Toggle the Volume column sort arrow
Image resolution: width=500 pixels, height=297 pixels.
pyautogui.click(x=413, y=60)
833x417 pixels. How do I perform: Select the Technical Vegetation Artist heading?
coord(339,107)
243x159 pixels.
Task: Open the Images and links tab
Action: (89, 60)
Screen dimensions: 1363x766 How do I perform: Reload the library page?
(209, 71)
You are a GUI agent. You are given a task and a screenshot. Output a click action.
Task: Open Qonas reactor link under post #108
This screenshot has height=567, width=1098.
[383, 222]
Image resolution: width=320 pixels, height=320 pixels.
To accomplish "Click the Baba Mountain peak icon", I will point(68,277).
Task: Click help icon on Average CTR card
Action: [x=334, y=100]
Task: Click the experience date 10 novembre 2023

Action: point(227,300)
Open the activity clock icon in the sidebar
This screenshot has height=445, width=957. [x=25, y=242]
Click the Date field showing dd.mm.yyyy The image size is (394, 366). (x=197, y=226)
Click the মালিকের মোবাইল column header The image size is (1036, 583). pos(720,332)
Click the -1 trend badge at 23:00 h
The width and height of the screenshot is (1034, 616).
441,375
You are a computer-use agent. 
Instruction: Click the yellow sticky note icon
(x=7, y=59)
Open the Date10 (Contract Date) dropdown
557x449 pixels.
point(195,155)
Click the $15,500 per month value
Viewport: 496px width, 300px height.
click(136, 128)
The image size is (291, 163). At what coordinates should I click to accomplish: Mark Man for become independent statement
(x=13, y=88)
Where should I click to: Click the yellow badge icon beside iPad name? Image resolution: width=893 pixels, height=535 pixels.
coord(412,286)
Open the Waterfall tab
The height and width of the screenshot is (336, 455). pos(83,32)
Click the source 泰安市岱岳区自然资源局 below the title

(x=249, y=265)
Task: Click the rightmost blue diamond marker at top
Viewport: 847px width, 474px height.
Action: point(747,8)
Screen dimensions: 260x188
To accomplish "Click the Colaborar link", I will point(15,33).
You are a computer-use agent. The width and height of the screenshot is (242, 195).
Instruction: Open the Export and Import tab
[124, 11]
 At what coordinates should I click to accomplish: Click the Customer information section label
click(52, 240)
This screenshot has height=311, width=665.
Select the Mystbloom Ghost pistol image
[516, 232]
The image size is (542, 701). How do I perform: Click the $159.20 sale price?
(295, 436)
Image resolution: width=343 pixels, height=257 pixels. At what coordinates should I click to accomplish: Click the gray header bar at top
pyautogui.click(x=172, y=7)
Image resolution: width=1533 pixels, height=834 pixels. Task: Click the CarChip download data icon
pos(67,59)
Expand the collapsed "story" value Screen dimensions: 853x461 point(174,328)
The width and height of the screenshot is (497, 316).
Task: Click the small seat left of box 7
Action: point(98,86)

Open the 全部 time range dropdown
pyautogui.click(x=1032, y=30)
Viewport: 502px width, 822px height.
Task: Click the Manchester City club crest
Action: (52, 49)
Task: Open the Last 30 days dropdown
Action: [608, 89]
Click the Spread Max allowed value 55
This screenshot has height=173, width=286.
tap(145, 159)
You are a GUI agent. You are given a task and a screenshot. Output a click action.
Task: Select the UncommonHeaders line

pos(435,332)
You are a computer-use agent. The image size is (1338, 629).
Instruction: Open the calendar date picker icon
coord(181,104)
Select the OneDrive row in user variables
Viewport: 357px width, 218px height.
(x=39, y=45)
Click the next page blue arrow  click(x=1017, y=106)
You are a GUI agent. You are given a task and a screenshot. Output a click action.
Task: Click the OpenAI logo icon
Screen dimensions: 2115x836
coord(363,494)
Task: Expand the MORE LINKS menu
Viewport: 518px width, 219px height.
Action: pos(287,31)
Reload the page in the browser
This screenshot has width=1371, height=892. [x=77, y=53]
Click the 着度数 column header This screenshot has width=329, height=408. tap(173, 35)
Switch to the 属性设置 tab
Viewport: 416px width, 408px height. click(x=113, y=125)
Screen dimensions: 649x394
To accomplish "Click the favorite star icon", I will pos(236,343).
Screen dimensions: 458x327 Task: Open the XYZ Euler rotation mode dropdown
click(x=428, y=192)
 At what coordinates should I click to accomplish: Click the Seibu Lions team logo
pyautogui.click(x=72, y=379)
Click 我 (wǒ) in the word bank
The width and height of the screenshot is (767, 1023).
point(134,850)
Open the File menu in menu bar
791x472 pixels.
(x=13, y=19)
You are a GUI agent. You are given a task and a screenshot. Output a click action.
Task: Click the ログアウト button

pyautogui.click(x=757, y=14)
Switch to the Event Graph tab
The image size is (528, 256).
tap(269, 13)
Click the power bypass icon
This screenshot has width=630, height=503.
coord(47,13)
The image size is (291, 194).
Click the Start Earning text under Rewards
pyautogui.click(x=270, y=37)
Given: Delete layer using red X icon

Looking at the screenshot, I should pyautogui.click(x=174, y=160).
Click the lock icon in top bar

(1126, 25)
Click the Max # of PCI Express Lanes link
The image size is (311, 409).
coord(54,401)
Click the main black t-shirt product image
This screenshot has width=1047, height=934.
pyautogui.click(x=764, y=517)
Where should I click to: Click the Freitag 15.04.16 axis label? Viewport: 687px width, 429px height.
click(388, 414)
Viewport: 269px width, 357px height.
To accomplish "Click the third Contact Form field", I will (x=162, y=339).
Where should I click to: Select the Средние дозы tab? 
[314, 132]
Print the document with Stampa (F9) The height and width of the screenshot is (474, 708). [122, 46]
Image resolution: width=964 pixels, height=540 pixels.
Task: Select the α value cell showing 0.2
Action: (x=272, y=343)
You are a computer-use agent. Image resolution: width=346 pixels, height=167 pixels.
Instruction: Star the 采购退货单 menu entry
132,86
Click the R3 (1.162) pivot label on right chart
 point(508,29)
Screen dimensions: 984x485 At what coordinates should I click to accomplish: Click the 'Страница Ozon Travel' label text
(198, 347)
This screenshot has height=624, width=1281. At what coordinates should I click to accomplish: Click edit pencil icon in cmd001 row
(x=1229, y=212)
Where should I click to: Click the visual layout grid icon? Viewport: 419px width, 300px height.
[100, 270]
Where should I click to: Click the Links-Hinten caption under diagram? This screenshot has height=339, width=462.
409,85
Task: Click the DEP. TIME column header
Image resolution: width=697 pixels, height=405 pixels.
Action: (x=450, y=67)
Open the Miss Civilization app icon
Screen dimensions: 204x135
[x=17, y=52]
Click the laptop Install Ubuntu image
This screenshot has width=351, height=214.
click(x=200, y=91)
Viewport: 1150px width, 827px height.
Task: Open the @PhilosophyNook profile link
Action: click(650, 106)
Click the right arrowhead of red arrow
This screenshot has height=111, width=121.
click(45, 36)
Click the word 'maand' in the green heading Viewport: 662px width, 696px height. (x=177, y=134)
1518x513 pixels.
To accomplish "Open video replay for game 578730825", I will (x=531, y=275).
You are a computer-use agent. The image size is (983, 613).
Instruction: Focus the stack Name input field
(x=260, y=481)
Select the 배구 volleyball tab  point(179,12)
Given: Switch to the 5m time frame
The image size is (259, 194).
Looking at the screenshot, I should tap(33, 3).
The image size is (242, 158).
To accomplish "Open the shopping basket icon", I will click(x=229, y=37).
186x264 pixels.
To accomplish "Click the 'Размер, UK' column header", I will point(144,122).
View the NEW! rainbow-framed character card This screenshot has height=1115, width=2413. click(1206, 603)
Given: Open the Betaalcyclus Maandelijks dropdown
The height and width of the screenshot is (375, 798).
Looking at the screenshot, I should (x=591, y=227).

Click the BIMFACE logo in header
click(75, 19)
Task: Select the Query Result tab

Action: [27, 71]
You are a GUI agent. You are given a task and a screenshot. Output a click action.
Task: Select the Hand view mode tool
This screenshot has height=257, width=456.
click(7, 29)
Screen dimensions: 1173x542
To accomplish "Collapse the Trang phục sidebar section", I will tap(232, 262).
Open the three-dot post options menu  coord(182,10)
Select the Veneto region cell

──────

• **Your objective**: Taking the lines above, repeat exactly those from the line that contains "Select the 배구" through the line that contains "View the NEW!", and both of those lines as well. Include nothing else.

• **Task result**:
Select the 배구 volleyball tab  point(179,12)
Given: Switch to the 5m time frame
The image size is (259, 194).
Looking at the screenshot, I should tap(33, 3).
The image size is (242, 158).
To accomplish "Open the shopping basket icon", I will click(x=229, y=37).
186x264 pixels.
To accomplish "Click the 'Размер, UK' column header", I will point(144,122).
View the NEW! rainbow-framed character card This screenshot has height=1115, width=2413. click(1206, 603)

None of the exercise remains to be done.